What the task asks: Scan the data, and whenever a line contains "Open", copy it.

Data section:
—————
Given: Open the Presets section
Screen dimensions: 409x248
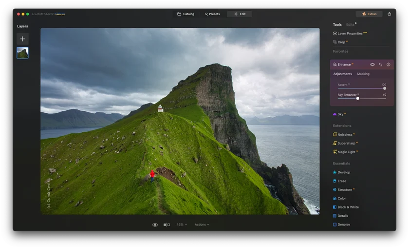Looking at the screenshot, I should click(212, 14).
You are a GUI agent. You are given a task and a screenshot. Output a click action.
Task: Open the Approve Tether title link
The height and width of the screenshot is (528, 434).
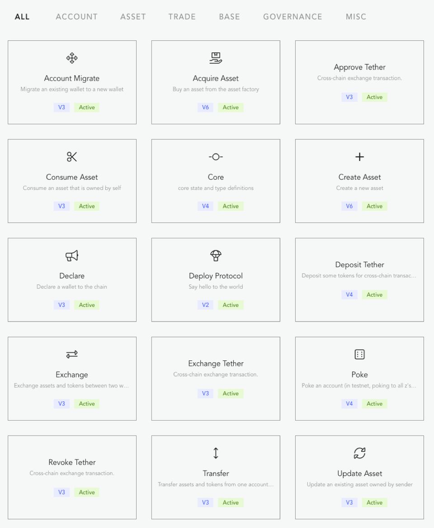[359, 67]
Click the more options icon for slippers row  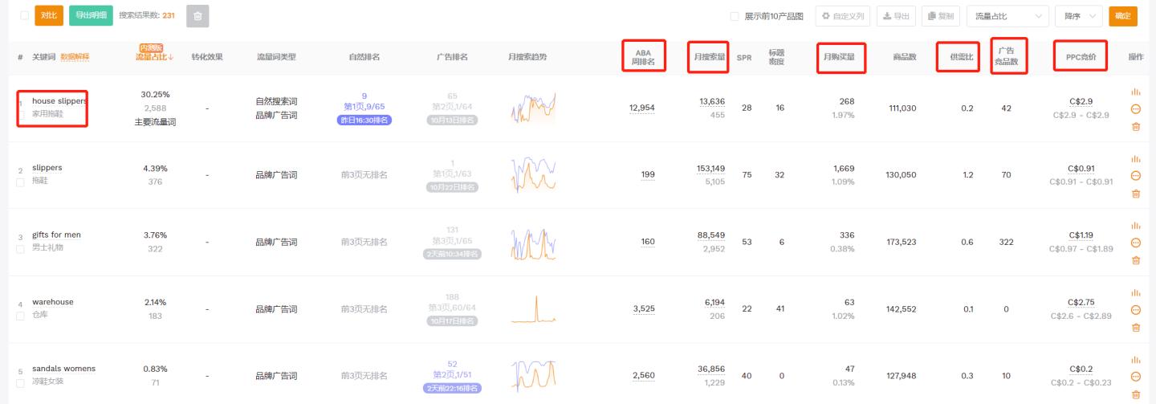1135,176
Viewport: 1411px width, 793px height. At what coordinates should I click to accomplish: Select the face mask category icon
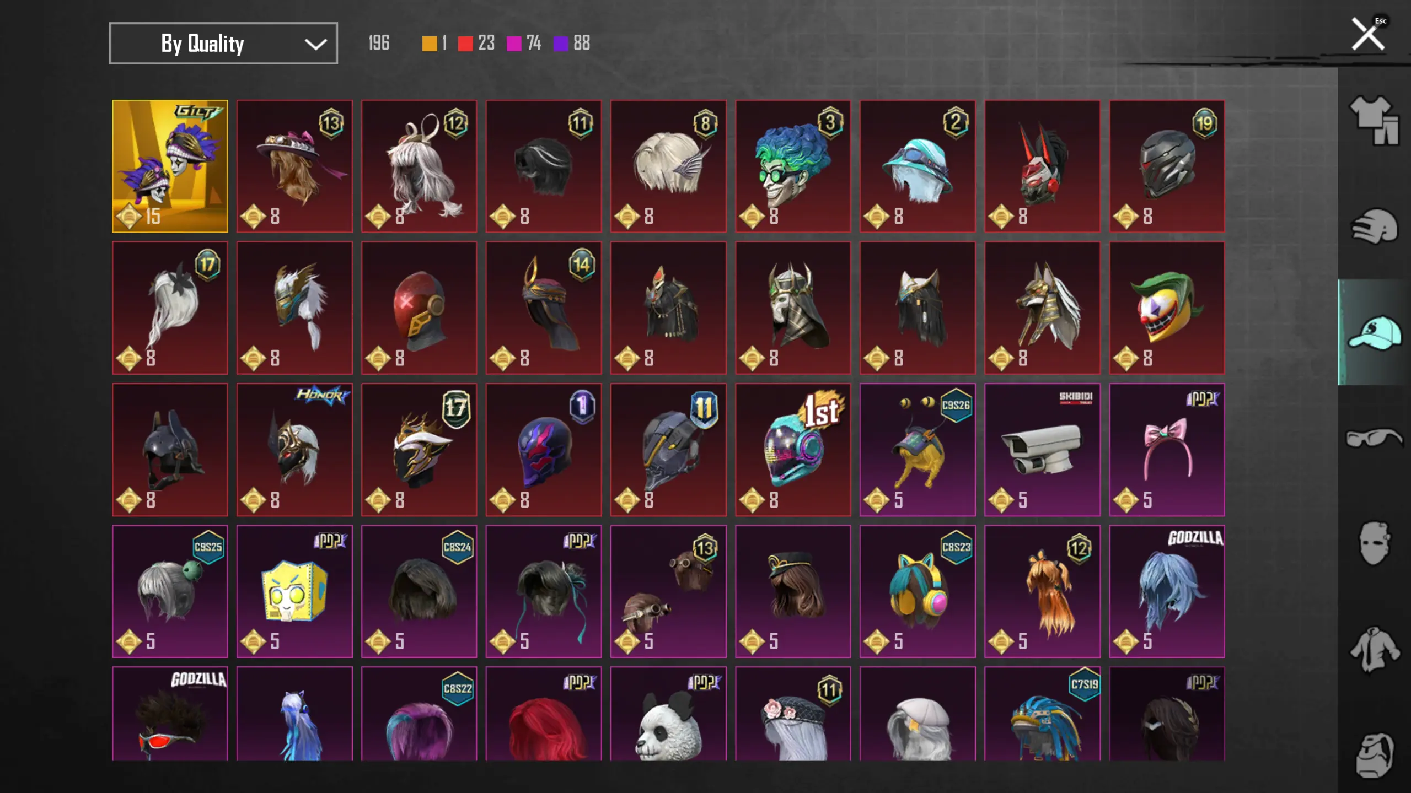coord(1374,543)
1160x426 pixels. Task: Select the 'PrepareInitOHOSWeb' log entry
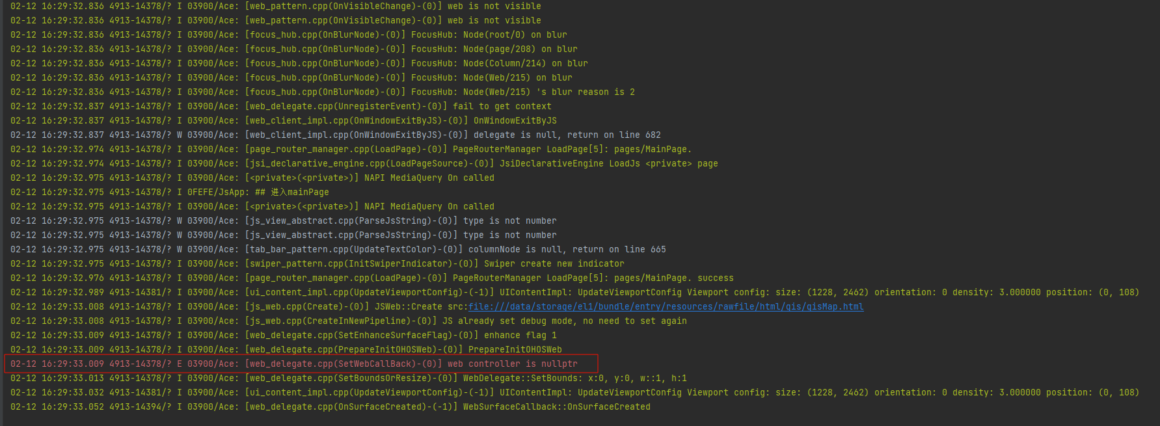pos(286,349)
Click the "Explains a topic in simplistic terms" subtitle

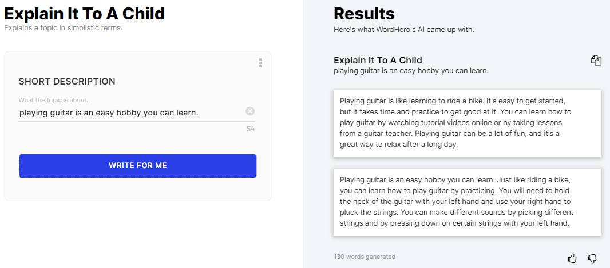63,27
—————
Written response:
Given: Open the Presets section
Task: Open the Approve Tether title link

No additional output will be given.